Glassman, a practicing architect, taught his first class at Columbia University last fall.
“The beginning of the semester was going well, but then October 7 happened and it was a complete shock,” he recalled. “It was hard to look anywhere without seeing dozens of pro-Palestinian posters, some of them very inflammatory.”
Glassman was especially upset about the lectures. Organized by the School of Architectureon settler colonialism.

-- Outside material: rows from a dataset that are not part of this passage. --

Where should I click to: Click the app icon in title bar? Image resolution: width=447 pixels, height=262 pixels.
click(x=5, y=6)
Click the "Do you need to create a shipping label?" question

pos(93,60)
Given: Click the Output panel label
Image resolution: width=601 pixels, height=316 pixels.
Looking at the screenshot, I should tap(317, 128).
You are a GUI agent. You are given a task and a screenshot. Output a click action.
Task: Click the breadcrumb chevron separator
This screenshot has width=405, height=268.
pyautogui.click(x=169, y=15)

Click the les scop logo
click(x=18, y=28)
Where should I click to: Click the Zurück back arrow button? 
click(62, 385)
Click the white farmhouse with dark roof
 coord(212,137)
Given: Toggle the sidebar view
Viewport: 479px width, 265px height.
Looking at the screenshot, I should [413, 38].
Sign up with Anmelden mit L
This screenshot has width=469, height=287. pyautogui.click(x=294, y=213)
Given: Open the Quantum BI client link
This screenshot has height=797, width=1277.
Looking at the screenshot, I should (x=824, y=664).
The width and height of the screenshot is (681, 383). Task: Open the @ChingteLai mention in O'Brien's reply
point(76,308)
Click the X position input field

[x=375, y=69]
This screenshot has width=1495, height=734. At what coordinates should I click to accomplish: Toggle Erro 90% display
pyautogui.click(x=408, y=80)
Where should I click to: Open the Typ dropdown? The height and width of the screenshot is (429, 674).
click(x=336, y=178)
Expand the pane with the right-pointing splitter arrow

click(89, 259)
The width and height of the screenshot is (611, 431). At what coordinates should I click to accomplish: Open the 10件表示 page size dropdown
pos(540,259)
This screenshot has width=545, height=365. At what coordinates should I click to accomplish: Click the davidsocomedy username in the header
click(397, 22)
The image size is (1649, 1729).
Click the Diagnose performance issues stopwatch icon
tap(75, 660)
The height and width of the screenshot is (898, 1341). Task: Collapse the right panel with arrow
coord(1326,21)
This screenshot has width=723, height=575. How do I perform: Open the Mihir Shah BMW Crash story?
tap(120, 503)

“It infuriated me, not just as a Jew, but as a scholar, because it had absolutely no bearing on what we should be teaching our students,” he said. “What does it have to do with architecture, other than being inflammatory and wrong?”
He said he has seen the value of a Columbia education diminish, and many Jewish students have confided in him that protests on campus have made them feel unwelcome.
“This cannot be tolerated against any other group,” Glassman said. “We cannot ignore this. We need to speak out now, before things return to normal. I worry that this will impact the aspirations of current and even future students who want to attend Columbia.”
As the new semester approaches, Glassman said he is concerned that “there will be too much activity on campus and the environment will become even more hostile.” [protesters have] We spent time planning and strategizing what we could do next to make the atmosphere even more uncomfortable and to create a distraction.”
And he places as much blame on schools as on protesters: “If schools were doing their jobs properly, activists wouldn’t be constantly testing the boundaries and moving the goalposts.”
Tom Hayes: ‘I’m concerned about student safety’
Tom Hayes said he was “not surprised” that Shafik had resigned as president of Columbia University. “Next semester is going to be awful. It could be career-ending. She’s wise to step down while she can.”
The assistant professor of pediatrics added that while he doesn’t know much about Armstrong, he’s “by no means optimistic” about the upcoming semester.
Part of the problem, he said, is that the school administration had the nerve to not acknowledge the situation.
“What was really shocking was there was no discussion at the medical center,” he said.
“Columbia is a place that has really spoken out about social justice since the George Floyd incident and after every election. We often get emails from the department level about how we address racism, bias and social justice as physicians, but what struck me after October 7 was that it was a bit awkward and like, ‘Let’s not talk about this.'”
“There were literally people who were preaching that silence is violence, and since Oct. 7, we’ve been silent,” said Hayes, a neonatologist who specializes in neonatal intensive care.
The students’ video went viral, kicked out of protest camp Hayes, who is Jewish, is concerned that they are being suspected of being “Zionists” and is “very concerned about the safety of our students” going into the upcoming semester.